La Loi vise à faire en sorte que le commissaire, le Conseil de la radiodiffusion et des télécommunications canadiennes, l'Office des transports du Canada, la Commission canadienne des droits de la personne et la Commission des relations de travail et de l'emploi dans le secteur public fédéral travaillent de concert pour traiter les plaintes, les demandes et les griefs déposés en vertu de la Loi.
Prochaines étapes
La seule échéance actuellement précisée dans la Loi, outre que le délai fixé dans le Règlement sur les transports, est celle visant à faire du Canada un pays sans obstacle d'ici le 1er janvier 2040. La Loi prévoit que les délais accordés pour se conformer aux normes d'accessibilité (qui n'ont pas encore été établies) seront précisés dans les règlements à venir. Nous avons bon espoir que ces délais seront établis en fonction d'une mise en application progressive de la Loi, comme ce fut le cas pour les législations provinciales en matière d'accessibilité.
Nous vous informerons au fur et à mesure des développements concernant la Loi canadienne sur l'accessibilité et ses règlements à venir.

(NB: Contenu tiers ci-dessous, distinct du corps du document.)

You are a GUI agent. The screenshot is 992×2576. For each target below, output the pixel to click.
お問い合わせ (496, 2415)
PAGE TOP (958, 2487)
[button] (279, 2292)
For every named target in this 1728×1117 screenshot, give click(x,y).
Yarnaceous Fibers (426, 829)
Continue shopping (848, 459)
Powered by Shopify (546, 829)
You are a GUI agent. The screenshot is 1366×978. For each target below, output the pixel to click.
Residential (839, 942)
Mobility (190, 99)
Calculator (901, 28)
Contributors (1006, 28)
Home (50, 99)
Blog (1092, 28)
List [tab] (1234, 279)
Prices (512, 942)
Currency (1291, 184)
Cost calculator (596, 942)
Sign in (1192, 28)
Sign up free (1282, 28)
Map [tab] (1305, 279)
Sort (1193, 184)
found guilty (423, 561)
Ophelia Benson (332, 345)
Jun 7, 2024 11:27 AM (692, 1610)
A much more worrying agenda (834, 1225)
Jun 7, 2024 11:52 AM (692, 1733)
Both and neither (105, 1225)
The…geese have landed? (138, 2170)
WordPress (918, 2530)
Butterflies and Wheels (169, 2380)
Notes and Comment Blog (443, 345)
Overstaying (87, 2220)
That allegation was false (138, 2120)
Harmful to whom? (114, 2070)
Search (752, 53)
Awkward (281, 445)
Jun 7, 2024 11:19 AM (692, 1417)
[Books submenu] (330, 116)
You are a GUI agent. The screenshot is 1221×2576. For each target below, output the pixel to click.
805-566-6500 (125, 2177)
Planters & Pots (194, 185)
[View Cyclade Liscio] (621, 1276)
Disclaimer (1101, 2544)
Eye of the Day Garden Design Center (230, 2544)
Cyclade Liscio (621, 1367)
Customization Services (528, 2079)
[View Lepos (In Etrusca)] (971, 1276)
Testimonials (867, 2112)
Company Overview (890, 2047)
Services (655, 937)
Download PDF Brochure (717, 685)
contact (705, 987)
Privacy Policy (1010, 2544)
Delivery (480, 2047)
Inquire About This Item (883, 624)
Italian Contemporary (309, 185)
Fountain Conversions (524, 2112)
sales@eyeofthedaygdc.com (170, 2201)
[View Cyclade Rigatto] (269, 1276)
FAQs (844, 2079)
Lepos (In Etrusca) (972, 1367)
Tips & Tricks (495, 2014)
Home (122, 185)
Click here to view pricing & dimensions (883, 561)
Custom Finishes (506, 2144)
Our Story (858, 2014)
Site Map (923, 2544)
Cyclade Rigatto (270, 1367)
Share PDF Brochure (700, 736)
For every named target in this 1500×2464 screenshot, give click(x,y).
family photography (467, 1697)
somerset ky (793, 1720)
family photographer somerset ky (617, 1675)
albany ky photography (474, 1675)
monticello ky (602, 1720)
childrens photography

[1] Veuillez noter que, conformément aux paragraphes 94(2), 94(3) et 94(4) de la Loi, des exceptions s'appliquent pour certaines personnes visées par la Loi sur les relations de travail dans le secteur public fédéral et la Loi sur l'emploi dans la fonction publique. Plutôt que de déposer une plainte devant le commissaire, ces personnes peuvent présenter des plaintes en vertu des mécanismes de traitement des plaintes et de règlement des griefs qui sont prévus dans ces lois.